**EXERCISE DESCRIPTION:** In the text below about wills from All Saints' parish, how many wills survive for the parish's parishioners from 1400 to 1550?

**SOURCE:**
═══
INVESTIGATIONS of religious belief and behaviour in England in the century and more before the Reformation, and especially studies either of particular towns or rural locations, have tended to rely upon contemporary wills. Not only do large numbers of these documents survive but they also shed welcome light on personal circumstances and, more importantly, on individuals’ convictions and preferences. Wills provide an acceptable means for introducing some of the more important ‘players’ within All Saints’ and also establishing a basic understanding of aspects of their conduct. Nevertheless, much testamentary material has clearly been lost. Some forty wills survive for All Saints’ parishioners for the period 1400–1550, with notably sparse coverage for those dying in the first part of the period. While wills generally tend to reflect the wealthier ranks of parish society, even among so small a sample variety is evident. Some testators occupied themselves mainly with family interests, concentrating on inheritance strategies to the neglect of any detailed spiritual provision. Others, although evidently wealthy, left brief and uninformative wills, while a few, of apparently moderate estate, made much more detailed prescription. Moreover, while the great majority of testators depended heavily upon their parish, one or two did not. Of the latter, some had only recently ‘married into it’, like Joan Wilteshire, who exhibited a stronger allegiance to her former parish, St Mary le Port; and some evinced a closer allegiance to the fraternity of the Kalendars within All Saints’ or, simply, to another parish.
═══
**SUPPLIED DATA:**
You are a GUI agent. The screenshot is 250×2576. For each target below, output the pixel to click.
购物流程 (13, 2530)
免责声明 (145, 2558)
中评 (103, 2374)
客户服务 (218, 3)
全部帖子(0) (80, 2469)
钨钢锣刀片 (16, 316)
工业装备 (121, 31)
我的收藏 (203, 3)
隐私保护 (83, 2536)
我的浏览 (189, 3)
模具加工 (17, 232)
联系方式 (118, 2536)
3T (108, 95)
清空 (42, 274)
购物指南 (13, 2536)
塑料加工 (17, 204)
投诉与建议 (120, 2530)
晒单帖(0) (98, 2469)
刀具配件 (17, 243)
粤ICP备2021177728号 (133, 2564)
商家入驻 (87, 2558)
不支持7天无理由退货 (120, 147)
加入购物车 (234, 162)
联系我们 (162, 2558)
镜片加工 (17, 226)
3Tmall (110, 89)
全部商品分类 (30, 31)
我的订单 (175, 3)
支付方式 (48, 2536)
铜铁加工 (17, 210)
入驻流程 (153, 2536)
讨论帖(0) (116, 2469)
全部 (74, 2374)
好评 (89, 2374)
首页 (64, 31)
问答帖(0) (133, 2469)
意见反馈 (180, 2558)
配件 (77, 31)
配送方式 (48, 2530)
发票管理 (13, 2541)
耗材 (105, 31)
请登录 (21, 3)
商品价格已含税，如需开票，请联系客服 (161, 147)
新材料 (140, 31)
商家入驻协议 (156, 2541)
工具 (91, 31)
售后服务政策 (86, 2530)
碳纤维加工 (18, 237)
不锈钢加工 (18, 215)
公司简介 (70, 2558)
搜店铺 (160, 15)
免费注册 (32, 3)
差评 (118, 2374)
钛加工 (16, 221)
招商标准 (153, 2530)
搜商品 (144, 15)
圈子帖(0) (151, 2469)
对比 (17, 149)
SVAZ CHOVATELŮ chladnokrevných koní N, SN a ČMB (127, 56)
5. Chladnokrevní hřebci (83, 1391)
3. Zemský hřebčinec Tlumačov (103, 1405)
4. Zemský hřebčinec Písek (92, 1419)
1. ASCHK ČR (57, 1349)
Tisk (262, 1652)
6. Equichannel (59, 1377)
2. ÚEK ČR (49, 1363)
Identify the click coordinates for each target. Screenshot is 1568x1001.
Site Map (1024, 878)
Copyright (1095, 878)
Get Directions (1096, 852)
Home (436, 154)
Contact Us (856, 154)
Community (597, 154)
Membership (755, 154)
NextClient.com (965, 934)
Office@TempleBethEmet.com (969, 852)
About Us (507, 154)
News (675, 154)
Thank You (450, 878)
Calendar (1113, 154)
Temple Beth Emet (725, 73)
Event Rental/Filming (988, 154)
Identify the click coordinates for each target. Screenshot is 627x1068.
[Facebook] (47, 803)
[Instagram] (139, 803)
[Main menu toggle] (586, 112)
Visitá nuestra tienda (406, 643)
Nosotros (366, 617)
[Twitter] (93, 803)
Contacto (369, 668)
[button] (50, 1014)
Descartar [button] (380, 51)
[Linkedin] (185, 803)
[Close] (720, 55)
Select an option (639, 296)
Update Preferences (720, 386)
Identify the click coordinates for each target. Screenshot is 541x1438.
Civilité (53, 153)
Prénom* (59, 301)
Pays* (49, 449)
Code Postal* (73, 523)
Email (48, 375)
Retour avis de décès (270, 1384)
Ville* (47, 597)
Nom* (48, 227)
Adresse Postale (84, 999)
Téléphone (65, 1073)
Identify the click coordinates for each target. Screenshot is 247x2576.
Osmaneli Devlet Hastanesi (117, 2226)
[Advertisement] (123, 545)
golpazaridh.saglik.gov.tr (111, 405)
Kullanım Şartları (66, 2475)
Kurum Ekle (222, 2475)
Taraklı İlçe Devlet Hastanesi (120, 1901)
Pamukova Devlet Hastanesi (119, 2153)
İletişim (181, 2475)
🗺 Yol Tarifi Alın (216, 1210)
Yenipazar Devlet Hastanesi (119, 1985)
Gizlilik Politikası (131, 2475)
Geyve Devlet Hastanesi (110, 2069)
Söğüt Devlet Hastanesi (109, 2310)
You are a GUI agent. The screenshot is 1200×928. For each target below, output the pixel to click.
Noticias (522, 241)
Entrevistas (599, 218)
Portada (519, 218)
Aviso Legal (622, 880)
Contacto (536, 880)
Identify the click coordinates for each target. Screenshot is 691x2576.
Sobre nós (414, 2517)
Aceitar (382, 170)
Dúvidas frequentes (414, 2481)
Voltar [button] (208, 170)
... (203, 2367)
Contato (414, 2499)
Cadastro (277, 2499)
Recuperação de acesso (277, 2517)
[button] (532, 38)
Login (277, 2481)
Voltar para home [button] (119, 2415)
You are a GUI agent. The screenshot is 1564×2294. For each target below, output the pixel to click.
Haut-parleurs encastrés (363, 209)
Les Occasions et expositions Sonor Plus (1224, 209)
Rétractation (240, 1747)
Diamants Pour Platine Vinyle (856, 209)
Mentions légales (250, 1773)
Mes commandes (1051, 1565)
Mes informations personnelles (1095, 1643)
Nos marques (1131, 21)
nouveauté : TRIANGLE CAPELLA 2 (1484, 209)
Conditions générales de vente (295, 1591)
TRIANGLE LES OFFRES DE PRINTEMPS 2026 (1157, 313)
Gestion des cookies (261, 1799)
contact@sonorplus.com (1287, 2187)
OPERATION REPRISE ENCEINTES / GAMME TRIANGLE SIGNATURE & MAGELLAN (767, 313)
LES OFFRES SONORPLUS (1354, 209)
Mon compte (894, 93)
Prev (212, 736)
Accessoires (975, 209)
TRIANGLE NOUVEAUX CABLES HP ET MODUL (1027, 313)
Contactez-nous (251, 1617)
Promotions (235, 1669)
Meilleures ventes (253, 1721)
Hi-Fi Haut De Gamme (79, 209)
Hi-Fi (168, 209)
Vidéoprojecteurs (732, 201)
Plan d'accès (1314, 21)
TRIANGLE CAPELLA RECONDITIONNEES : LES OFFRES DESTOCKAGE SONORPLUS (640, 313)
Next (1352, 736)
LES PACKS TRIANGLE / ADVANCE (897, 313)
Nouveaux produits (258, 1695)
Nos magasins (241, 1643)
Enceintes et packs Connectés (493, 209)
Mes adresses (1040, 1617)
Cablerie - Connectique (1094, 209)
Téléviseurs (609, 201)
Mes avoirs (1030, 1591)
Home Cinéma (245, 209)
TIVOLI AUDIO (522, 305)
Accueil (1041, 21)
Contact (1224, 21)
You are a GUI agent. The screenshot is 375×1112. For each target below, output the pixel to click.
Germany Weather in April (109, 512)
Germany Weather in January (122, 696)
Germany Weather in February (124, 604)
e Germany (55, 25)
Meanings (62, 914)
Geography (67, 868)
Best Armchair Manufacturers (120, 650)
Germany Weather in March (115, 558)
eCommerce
═══
**RESULT FOR THIS EXERCISE:** Some forty wills.